─── Records for the task

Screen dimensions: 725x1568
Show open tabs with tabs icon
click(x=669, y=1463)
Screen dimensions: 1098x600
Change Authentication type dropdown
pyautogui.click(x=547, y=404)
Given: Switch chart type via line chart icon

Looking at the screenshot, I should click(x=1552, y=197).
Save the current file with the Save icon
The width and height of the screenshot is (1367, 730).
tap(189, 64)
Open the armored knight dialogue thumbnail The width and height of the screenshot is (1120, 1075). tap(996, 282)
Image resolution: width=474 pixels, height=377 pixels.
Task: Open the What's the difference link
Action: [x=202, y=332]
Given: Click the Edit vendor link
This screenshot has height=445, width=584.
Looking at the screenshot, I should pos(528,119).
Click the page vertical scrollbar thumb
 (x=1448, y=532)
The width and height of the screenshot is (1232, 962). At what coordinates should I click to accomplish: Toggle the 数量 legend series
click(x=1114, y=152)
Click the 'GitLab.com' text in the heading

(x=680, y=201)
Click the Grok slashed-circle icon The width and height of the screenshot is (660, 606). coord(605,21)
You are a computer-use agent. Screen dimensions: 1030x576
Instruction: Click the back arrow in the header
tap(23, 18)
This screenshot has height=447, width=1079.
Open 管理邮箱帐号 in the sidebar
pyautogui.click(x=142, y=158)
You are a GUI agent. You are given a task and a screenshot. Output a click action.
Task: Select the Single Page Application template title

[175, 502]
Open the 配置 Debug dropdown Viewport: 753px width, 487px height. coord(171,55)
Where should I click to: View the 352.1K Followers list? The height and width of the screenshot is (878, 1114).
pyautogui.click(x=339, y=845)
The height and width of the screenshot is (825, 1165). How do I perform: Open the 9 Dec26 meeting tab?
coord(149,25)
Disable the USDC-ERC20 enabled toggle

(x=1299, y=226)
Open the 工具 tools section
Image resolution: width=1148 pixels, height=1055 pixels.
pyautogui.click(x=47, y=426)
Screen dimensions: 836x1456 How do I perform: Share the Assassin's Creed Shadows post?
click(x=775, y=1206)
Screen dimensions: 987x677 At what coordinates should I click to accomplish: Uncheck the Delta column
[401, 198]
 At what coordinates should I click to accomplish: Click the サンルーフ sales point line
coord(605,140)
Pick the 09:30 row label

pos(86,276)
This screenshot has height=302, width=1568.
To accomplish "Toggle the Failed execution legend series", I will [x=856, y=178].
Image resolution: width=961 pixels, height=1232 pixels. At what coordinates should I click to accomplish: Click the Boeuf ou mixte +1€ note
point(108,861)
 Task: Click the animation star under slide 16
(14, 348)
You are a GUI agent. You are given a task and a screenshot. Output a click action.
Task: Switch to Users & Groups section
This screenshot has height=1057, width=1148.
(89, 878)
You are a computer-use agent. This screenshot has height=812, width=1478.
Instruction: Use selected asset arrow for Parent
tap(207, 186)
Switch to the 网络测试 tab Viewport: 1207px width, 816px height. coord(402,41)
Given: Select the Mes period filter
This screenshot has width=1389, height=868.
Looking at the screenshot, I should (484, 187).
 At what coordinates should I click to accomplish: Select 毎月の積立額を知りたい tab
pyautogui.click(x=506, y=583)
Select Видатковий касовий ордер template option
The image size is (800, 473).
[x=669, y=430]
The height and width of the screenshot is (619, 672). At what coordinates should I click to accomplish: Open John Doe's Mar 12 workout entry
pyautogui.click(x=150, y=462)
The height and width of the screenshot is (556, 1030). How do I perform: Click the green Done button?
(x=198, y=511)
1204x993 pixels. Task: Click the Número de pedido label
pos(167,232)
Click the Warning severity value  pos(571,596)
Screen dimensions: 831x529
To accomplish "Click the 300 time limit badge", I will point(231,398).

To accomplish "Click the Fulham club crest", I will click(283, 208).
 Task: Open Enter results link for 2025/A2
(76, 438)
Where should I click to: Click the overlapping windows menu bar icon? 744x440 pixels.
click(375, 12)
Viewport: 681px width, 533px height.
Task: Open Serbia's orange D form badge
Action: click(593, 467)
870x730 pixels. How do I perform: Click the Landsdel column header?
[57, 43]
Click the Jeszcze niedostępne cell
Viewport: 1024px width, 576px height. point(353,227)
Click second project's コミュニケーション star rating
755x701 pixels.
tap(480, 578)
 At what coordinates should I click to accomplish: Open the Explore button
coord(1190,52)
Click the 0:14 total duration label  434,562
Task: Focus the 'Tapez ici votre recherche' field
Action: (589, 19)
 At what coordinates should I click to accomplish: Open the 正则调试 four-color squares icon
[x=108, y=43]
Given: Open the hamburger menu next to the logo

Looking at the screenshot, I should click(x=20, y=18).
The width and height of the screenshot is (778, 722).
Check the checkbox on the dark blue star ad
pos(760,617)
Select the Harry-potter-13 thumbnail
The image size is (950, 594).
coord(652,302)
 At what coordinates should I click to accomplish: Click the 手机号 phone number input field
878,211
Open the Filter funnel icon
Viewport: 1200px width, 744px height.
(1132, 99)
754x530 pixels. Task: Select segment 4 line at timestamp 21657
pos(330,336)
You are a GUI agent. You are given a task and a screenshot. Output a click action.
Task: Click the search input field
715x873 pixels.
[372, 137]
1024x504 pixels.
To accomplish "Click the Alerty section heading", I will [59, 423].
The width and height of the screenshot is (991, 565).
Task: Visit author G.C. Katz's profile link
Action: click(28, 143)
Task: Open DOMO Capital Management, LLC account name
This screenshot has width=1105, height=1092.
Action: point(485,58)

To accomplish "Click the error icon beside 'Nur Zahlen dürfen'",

──────

Task item: Give back the complete data exactly as supplied.

Task answer:
Screen dimensions: 725x1568
Show open tabs with tabs icon
click(x=669, y=1463)
Screen dimensions: 1098x600
Change Authentication type dropdown
pyautogui.click(x=547, y=404)
Given: Switch chart type via line chart icon

Looking at the screenshot, I should click(x=1552, y=197).
Save the current file with the Save icon
The width and height of the screenshot is (1367, 730).
tap(189, 64)
Open the armored knight dialogue thumbnail The width and height of the screenshot is (1120, 1075). tap(996, 282)
Image resolution: width=474 pixels, height=377 pixels.
Task: Open the What's the difference link
Action: [x=202, y=332]
Given: Click the Edit vendor link
This screenshot has height=445, width=584.
Looking at the screenshot, I should pos(528,119).
Click the page vertical scrollbar thumb
 (x=1448, y=532)
The width and height of the screenshot is (1232, 962). At what coordinates should I click to accomplish: Toggle the 数量 legend series
click(x=1114, y=152)
Click the 'GitLab.com' text in the heading

(x=680, y=201)
Click the Grok slashed-circle icon The width and height of the screenshot is (660, 606). coord(605,21)
You are a computer-use agent. Screen dimensions: 1030x576
Instruction: Click the back arrow in the header
tap(23, 18)
This screenshot has height=447, width=1079.
Open 管理邮箱帐号 in the sidebar
pyautogui.click(x=142, y=158)
You are a GUI agent. You are given a task and a screenshot. Output a click action.
Task: Select the Single Page Application template title

[175, 502]
Open the 配置 Debug dropdown Viewport: 753px width, 487px height. coord(171,55)
Where should I click to: View the 352.1K Followers list? The height and width of the screenshot is (878, 1114).
pyautogui.click(x=339, y=845)
The height and width of the screenshot is (825, 1165). How do I perform: Open the 9 Dec26 meeting tab?
coord(149,25)
Disable the USDC-ERC20 enabled toggle

(x=1299, y=226)
Open the 工具 tools section
Image resolution: width=1148 pixels, height=1055 pixels.
pyautogui.click(x=47, y=426)
Screen dimensions: 836x1456 How do I perform: Share the Assassin's Creed Shadows post?
click(x=775, y=1206)
Screen dimensions: 987x677 At what coordinates should I click to accomplish: Uncheck the Delta column
[401, 198]
 At what coordinates should I click to accomplish: Click the サンルーフ sales point line
coord(605,140)
Pick the 09:30 row label

pos(86,276)
This screenshot has height=302, width=1568.
To accomplish "Toggle the Failed execution legend series", I will [x=856, y=178].
Image resolution: width=961 pixels, height=1232 pixels. At what coordinates should I click to accomplish: Click the Boeuf ou mixte +1€ note
point(108,861)
 Task: Click the animation star under slide 16
(14, 348)
You are a GUI agent. You are given a task and a screenshot. Output a click action.
Task: Switch to Users & Groups section
This screenshot has height=1057, width=1148.
(89, 878)
You are a computer-use agent. This screenshot has height=812, width=1478.
Instruction: Use selected asset arrow for Parent
tap(207, 186)
Switch to the 网络测试 tab Viewport: 1207px width, 816px height. coord(402,41)
Given: Select the Mes period filter
This screenshot has width=1389, height=868.
Looking at the screenshot, I should (484, 187).
 At what coordinates should I click to accomplish: Select 毎月の積立額を知りたい tab
pyautogui.click(x=506, y=583)
Select Видатковий касовий ордер template option
The image size is (800, 473).
[x=669, y=430]
The height and width of the screenshot is (619, 672). At what coordinates should I click to accomplish: Open John Doe's Mar 12 workout entry
pyautogui.click(x=150, y=462)
The height and width of the screenshot is (556, 1030). How do I perform: Click the green Done button?
(x=198, y=511)
1204x993 pixels. Task: Click the Número de pedido label
pos(167,232)
Click the Warning severity value  pos(571,596)
Screen dimensions: 831x529
To accomplish "Click the 300 time limit badge", I will point(231,398).

To accomplish "Click the Fulham club crest", I will click(283, 208).
 Task: Open Enter results link for 2025/A2
(76, 438)
Where should I click to: Click the overlapping windows menu bar icon? 744x440 pixels.
click(375, 12)
Viewport: 681px width, 533px height.
Task: Open Serbia's orange D form badge
Action: click(593, 467)
870x730 pixels. How do I perform: Click the Landsdel column header?
[57, 43]
Click the Jeszcze niedostępne cell
Viewport: 1024px width, 576px height. point(353,227)
Click second project's コミュニケーション star rating
755x701 pixels.
tap(480, 578)
 At what coordinates should I click to accomplish: Open the Explore button
coord(1190,52)
Click the 0:14 total duration label  434,562
Task: Focus the 'Tapez ici votre recherche' field
Action: (589, 19)
 At what coordinates should I click to accomplish: Open the 正则调试 four-color squares icon
[x=108, y=43]
Given: Open the hamburger menu next to the logo

Looking at the screenshot, I should click(x=20, y=18).
The width and height of the screenshot is (778, 722).
Check the checkbox on the dark blue star ad
pos(760,617)
Select the Harry-potter-13 thumbnail
The image size is (950, 594).
coord(652,302)
 At what coordinates should I click to accomplish: Click the 手机号 phone number input field
878,211
Open the Filter funnel icon
Viewport: 1200px width, 744px height.
(1132, 99)
754x530 pixels. Task: Select segment 4 line at timestamp 21657
pos(330,336)
You are a GUI agent. You are given a task and a screenshot. Output a click action.
Task: Click the search input field
715x873 pixels.
[372, 137]
1024x504 pixels.
To accomplish "Click the Alerty section heading", I will [59, 423].
The width and height of the screenshot is (991, 565).
Task: Visit author G.C. Katz's profile link
Action: click(28, 143)
Task: Open DOMO Capital Management, LLC account name
This screenshot has width=1105, height=1092.
Action: point(485,58)

To accomplish "Click the error icon beside 'Nur Zahlen dürfen'",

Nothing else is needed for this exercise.